Records
· · ·
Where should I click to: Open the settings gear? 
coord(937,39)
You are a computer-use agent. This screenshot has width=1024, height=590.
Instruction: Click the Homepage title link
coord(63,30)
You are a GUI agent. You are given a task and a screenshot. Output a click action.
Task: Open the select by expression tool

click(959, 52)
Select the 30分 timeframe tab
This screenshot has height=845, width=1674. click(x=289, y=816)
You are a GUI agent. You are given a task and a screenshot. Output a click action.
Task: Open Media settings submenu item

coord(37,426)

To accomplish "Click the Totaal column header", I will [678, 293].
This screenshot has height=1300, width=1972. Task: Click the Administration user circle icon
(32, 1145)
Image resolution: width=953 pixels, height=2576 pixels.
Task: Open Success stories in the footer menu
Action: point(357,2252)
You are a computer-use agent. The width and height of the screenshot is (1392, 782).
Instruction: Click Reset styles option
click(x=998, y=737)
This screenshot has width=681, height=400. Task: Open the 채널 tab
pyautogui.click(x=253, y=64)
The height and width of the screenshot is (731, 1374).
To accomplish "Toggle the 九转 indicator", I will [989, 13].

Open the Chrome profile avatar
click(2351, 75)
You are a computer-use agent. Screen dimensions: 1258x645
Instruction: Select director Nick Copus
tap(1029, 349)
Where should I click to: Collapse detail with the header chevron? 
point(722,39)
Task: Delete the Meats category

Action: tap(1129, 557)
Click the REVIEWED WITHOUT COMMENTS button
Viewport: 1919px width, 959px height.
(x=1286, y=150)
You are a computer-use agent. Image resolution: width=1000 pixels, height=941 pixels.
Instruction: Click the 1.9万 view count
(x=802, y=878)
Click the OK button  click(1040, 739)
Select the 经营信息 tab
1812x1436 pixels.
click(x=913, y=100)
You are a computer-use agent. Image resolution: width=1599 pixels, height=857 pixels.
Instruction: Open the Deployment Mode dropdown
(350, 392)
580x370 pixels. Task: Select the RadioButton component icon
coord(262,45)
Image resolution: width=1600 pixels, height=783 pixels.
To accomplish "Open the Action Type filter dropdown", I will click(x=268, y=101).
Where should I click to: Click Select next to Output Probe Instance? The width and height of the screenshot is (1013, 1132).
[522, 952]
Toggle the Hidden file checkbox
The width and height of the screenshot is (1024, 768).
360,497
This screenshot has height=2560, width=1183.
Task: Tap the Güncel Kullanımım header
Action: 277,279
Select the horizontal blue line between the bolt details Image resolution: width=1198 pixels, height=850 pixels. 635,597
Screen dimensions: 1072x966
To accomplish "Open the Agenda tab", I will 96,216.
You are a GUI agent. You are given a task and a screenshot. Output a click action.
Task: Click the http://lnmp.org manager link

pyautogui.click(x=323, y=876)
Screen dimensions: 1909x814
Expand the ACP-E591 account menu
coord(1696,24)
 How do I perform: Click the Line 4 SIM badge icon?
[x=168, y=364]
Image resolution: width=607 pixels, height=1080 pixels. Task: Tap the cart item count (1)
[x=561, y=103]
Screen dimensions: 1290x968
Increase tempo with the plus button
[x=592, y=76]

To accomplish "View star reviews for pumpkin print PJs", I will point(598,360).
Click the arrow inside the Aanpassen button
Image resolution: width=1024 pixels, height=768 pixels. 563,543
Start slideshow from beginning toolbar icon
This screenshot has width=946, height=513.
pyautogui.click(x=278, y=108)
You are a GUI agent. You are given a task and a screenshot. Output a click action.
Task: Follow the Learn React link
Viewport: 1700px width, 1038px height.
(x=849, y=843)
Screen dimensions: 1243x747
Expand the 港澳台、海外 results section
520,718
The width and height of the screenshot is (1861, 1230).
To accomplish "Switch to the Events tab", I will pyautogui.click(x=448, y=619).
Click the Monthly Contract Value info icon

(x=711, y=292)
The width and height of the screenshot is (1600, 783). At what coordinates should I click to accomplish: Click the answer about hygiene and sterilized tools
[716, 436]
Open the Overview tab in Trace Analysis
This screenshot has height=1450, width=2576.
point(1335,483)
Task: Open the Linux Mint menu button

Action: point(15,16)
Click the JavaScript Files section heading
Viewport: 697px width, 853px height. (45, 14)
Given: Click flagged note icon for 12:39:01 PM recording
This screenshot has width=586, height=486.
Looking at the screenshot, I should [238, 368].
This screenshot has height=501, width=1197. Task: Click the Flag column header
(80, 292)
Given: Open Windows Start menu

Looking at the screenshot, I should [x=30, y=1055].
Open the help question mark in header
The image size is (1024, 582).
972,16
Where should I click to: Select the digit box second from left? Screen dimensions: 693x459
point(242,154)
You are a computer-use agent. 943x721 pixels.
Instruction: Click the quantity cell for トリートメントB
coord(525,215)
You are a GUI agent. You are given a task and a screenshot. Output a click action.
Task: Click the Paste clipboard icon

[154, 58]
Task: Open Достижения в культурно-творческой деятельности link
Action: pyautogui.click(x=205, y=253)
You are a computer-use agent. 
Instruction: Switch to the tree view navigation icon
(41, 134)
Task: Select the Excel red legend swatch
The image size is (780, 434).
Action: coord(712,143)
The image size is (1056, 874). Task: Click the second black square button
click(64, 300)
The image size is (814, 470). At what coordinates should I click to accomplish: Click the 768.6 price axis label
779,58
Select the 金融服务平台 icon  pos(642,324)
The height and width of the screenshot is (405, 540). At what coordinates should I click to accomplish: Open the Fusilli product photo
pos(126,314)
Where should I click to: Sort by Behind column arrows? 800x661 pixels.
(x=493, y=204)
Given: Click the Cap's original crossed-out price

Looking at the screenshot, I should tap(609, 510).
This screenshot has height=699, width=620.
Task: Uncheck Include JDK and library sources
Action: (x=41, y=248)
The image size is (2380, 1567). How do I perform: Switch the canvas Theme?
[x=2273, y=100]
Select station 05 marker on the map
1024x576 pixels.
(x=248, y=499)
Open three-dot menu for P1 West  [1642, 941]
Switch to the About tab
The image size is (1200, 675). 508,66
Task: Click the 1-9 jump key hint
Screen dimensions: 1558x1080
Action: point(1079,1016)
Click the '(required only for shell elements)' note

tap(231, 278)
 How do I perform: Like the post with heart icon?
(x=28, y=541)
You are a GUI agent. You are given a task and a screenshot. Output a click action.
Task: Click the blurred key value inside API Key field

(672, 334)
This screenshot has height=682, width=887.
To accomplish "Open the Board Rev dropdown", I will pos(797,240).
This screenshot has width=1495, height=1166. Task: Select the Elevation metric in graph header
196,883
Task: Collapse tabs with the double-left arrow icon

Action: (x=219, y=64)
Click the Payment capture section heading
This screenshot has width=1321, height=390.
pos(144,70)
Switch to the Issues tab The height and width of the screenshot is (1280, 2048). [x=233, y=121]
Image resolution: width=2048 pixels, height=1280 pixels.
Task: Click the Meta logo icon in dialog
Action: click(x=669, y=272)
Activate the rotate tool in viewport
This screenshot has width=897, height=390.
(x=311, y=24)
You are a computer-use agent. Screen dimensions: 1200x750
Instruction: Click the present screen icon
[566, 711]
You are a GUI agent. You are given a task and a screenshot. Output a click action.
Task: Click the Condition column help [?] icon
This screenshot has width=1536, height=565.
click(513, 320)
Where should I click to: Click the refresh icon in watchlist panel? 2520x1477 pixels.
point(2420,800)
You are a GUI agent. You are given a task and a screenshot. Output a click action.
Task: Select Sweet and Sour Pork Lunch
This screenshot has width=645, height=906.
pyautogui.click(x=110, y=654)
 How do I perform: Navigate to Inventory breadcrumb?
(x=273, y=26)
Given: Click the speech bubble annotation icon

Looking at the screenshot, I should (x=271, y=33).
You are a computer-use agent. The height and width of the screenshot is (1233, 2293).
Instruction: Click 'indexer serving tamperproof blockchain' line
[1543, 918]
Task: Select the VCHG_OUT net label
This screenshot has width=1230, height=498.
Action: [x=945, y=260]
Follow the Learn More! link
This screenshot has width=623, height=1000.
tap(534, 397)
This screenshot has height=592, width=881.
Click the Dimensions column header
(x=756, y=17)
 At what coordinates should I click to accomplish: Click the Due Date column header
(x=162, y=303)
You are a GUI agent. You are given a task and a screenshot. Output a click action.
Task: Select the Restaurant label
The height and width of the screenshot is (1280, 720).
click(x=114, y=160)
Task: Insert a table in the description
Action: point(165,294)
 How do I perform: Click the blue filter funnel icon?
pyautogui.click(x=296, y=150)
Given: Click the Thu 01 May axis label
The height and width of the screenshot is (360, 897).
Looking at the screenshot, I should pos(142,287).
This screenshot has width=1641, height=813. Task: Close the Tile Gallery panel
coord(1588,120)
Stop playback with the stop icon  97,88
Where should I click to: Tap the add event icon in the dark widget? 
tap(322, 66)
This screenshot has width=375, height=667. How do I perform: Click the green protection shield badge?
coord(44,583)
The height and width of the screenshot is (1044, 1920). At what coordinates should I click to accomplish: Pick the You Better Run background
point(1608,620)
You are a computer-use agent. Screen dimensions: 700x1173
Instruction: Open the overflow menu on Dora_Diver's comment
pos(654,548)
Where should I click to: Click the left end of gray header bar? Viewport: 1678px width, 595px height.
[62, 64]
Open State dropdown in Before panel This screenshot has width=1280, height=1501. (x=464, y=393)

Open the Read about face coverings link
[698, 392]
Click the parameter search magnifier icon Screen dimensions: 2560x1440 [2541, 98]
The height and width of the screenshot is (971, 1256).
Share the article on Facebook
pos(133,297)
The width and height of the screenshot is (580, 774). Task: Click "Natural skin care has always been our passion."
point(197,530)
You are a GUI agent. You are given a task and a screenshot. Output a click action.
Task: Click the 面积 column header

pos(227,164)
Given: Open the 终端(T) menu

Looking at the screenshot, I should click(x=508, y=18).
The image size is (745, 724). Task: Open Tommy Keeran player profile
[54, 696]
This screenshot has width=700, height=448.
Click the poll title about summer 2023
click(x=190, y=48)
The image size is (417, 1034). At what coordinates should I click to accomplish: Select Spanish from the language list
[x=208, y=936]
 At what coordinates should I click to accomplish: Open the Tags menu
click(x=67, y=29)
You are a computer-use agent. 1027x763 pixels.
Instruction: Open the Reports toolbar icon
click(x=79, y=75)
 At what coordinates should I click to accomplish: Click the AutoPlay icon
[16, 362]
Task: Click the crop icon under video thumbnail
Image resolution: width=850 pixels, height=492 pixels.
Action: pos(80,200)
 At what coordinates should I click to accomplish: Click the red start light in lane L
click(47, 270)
· · ·
WORK TO DO. Copy out the records above, from the line with "Image resolution: width=607" up to and including the line with "I will point(598,360).", with every line kept word for word.

PROBLEM SOLUTION.
Image resolution: width=607 pixels, height=1080 pixels. Task: Tap the cart item count (1)
[x=561, y=103]
Screen dimensions: 1290x968
Increase tempo with the plus button
[x=592, y=76]

To accomplish "View star reviews for pumpkin print PJs", I will point(598,360).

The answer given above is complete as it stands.